关于动力分析精细积分算法精度的讨论

对动力问题分析的精细积分算法的精度问题进行深入研究，并在此基础上提出对原有的算法的改进策略，改进后的算法可以较好地克服算法精度对积分时间步长的依赖性问题。

DISCUSSION ON THE ACCURACY OF PRECISE INTEGRATION METHOD IN DYNAMIC ANALYSIS

It is well known that analysis of transient dynamic problem is very important in engineering practice. Due to the fact that it will be very difficult to find the analytical solution for a complex engineering problem, numerical methods are widely adopted for the solution of the general problems. Among the existing methods, the finite element method is widely used for its good applicability. To solve the time domain problem with the finite element method, direct time integration method is the most popular one and has been widely adopted in numerical simulation. However, it has been observed that with the time integration method the numerical results sometimes will face large errors or strong oscillation behaviour due to the numerical discretization in time domain.

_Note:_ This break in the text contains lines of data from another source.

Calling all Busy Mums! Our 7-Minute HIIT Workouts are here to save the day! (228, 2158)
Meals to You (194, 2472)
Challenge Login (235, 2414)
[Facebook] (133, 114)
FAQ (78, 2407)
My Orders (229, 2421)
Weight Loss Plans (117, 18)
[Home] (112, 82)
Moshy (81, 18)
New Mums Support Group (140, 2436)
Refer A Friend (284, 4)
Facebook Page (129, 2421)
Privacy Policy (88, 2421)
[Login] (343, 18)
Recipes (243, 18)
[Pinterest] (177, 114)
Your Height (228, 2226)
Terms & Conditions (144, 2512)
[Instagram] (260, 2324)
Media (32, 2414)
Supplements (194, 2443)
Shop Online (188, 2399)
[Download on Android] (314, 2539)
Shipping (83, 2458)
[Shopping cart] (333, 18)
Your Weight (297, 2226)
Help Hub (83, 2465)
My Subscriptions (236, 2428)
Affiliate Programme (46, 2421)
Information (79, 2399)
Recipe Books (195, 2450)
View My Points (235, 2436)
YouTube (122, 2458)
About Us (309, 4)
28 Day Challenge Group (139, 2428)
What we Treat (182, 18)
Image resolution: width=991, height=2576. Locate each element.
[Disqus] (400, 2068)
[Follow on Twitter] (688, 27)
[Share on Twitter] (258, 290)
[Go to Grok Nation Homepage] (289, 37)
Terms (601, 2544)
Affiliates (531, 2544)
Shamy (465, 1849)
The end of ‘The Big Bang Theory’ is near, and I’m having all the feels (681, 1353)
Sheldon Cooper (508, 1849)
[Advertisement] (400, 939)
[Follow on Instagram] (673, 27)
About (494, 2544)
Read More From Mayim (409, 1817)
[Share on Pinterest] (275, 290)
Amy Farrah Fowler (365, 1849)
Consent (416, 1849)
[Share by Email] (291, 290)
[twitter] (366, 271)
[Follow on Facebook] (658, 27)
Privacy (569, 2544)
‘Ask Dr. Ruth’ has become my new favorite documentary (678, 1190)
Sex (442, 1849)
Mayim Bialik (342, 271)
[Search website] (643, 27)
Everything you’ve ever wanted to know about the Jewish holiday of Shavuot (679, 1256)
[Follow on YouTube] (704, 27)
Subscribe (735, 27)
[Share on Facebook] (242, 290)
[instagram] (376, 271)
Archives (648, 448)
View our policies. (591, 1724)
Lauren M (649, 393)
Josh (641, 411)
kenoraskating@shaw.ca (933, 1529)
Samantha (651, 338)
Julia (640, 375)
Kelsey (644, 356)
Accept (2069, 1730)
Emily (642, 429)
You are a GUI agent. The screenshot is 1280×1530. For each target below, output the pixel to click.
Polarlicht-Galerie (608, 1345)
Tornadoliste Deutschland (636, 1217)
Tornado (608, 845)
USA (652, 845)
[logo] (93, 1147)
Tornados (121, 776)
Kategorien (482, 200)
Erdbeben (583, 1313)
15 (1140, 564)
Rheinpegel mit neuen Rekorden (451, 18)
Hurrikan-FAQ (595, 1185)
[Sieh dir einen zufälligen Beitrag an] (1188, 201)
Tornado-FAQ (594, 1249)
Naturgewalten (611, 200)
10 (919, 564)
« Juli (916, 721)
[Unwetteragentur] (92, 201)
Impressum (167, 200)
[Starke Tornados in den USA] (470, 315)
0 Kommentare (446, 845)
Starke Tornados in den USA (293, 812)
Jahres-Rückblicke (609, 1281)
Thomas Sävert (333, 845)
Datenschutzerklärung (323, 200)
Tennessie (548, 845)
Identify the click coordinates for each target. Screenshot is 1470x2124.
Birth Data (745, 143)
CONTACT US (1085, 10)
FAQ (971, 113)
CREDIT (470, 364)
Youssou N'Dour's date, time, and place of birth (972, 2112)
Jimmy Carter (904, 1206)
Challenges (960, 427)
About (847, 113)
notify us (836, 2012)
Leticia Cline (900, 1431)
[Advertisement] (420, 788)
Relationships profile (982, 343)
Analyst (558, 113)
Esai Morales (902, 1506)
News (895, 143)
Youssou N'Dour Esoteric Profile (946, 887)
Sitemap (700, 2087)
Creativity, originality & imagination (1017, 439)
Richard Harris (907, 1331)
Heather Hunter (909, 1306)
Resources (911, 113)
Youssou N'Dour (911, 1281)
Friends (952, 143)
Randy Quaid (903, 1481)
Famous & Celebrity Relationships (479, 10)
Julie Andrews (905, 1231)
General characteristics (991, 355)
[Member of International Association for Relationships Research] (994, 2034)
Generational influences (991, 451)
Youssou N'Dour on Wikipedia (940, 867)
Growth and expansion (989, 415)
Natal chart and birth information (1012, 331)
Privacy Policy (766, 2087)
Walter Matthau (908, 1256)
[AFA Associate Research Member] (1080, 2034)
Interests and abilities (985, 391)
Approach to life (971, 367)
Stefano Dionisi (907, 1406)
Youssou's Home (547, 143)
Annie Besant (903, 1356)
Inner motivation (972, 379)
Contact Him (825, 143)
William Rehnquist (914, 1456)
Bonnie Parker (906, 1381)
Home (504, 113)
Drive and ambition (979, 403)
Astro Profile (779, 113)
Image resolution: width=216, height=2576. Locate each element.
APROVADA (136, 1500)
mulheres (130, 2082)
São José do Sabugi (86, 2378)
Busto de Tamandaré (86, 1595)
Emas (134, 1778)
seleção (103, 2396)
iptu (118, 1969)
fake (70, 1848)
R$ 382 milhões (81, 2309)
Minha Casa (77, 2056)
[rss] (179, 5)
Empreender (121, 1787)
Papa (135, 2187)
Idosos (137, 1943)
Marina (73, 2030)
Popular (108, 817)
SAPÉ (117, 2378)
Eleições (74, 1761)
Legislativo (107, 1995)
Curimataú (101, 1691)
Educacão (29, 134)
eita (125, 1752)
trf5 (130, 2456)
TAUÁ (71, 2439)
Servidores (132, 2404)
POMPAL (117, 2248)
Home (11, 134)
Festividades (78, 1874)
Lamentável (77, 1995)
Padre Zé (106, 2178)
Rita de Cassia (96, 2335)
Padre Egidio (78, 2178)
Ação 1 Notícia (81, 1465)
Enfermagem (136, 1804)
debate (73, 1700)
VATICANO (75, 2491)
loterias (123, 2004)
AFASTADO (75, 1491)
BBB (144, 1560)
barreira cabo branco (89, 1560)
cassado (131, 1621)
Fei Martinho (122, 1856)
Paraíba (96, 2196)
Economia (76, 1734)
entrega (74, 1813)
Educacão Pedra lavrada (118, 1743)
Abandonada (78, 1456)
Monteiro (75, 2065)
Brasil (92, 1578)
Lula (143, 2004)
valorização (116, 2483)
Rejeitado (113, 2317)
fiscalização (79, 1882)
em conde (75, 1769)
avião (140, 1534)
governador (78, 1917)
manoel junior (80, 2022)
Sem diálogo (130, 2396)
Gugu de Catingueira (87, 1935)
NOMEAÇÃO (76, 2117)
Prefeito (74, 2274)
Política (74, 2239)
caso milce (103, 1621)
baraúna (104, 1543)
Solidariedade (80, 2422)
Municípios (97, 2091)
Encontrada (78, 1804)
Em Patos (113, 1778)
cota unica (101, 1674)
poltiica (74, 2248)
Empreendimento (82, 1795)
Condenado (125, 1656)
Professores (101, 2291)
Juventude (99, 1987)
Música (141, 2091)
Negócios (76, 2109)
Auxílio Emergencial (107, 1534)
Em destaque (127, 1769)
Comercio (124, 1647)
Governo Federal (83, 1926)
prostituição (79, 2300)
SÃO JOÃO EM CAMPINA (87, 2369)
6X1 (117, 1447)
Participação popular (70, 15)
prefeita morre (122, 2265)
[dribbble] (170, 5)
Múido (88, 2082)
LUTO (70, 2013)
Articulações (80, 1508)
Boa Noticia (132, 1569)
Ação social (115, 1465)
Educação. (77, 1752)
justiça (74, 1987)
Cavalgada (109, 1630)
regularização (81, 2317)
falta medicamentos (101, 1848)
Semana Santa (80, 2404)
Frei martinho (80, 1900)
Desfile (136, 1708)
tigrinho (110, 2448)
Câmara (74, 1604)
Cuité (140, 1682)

In all the existing time integration methods, Zhong ^ 1] proposed a very special explicit integration scheme, i.e. precise integration method for structural dynamic analysis. The method can not only give precise numerical results, which are almost equal to the results of the exact solution at the integration point, but also persists some advantages such as unconditionally stable, zero-amplitude rate of decay, zero-period specific elongation and non-overstep in the time integration process. However, a disadvantage problem is still left in the method, because the accuracy of the final results will generally depend on the selection of parameter N , which is proposed as a constant, i.e. N=20 , in the original method. In this paper, from the inverse accuracy analysis of the method, it will be observed that the value of N will control the accuracy of the method. It can also be found that the selection of a fixed value of N is not reasonable for implementation of the method. In this paper an improved precise integration algorithm is proposed and applied for the analysis of transient dynamic problems. It can be found that the accuracy of the new improved precise integration method will no longer be controlled by the value of the time step in dynamic integration process, and the new method has an adaptive behaviour.